*TEXT SECTION:*

>>>>>

Archive for September, 2007

September 17, 2007

XML Documents

Today I hope to tie together two previous blogs about OOXML and about XML For … .  

I am sure you have often heard the term “XML Document.”  I hope you realized that that term is nearly meaningless just like the term “XML.”  We should never use either in polite conversation. Let me tell you some of the totally different uses for the term “XML Document” which render it a useless term, and maybe you will agree with me to banish it from our vocabularies.

A)  First if you know the history of GML, SGML to XML (see this or that, for example) the primary intended use was to mark up text to break it into flowable paragraphs and mark strings of words as headings, lists, footnotes and so on. The notion was to separate the “form” from the “content” by labeling the content semantically not stylistically. The form is introduced later and allows the content to be repurposed multiple times with different styling. In these uses, the predominant material found in an XML file is the words that make up the text. And in most cases the text within a paragraph is uninterrupted with markup except for an occasional emphasized phrase (bold) or font change.

<<<<<

*PROMPT 1:* In the blog post on XML documents, what does labeling content semantically rather than stylistically aim to separate?
*PROMPT 2:* Reproduce the blog post on XML documents from "XML Documents" up to and including "from our vocabularies.".
Rely only on the blog post on XML documents.

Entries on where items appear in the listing
>>>>>

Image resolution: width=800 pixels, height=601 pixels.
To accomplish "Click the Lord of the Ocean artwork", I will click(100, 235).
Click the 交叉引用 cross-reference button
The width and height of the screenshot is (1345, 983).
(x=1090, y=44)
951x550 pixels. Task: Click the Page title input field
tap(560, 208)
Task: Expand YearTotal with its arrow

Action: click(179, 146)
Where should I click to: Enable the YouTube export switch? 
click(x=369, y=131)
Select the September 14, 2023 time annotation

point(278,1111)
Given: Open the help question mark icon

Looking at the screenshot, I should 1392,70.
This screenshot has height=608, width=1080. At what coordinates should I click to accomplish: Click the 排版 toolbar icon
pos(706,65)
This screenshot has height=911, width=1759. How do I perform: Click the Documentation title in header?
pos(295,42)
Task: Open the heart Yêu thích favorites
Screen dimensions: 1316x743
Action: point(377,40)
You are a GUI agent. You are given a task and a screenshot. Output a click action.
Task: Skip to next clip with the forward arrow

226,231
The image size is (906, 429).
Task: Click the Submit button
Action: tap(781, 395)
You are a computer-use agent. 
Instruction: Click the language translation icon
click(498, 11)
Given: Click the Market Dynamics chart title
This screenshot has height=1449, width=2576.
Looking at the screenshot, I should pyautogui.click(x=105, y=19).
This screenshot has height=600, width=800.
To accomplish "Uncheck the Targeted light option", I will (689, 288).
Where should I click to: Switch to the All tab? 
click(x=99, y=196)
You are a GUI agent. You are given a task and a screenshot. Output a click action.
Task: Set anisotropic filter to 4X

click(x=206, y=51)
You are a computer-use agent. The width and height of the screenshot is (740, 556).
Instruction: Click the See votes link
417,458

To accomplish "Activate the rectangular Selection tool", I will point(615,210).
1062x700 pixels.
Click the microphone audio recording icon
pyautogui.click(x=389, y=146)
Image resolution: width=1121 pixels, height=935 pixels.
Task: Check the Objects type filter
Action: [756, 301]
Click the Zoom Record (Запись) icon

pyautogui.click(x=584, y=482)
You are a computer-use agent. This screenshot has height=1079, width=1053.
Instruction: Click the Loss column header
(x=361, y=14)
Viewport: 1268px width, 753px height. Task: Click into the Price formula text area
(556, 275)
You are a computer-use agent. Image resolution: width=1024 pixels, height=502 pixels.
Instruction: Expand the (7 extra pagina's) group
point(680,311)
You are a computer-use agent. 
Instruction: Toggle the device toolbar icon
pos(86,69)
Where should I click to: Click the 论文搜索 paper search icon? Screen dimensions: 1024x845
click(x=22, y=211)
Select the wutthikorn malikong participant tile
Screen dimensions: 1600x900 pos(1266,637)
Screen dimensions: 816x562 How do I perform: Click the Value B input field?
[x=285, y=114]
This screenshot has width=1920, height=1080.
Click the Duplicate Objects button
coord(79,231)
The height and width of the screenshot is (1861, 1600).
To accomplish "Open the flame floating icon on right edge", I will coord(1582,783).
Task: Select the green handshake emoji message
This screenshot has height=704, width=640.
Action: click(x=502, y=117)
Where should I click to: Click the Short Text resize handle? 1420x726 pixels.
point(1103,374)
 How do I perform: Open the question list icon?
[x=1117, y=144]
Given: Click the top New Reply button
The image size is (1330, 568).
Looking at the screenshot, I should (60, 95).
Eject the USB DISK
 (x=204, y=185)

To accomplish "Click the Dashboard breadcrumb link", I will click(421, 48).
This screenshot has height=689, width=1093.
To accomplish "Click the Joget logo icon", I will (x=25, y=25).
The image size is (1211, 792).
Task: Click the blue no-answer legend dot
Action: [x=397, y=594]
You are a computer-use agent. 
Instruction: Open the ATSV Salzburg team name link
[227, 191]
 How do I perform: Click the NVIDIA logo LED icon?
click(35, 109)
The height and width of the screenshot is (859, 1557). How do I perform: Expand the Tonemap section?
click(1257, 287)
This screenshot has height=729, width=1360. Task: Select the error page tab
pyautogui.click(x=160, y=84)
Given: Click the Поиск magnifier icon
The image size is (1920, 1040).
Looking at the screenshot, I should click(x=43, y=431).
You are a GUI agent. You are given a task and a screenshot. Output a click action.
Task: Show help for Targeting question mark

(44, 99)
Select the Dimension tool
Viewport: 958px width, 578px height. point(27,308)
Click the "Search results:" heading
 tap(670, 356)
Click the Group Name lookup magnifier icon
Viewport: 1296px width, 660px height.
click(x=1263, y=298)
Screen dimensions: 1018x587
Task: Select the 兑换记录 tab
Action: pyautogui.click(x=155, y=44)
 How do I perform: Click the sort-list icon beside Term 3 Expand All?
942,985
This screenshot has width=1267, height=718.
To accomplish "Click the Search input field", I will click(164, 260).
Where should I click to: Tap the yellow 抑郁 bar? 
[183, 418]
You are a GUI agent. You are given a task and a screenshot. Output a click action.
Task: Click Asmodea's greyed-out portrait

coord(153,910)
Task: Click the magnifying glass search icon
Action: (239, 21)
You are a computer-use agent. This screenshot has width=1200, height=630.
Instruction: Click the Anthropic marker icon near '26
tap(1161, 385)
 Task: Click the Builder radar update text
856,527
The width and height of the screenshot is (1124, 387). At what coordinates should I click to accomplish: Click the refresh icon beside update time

<<<<<

*FULL ANSWER 1:* It aims to separate the "form" from the "content."

*FULL ANSWER 2:*
XML Documents

Today I hope to tie together two previous blogs about OOXML and about XML For … .  

I am sure you have often heard the term “XML Document.”  I hope you realized that that term is nearly meaningless just like the term “XML.”  We should never use either in polite conversation. Let me tell you some of the totally different uses for the term “XML Document” which render it a useless term, and maybe you will agree with me to banish it from our vocabularies.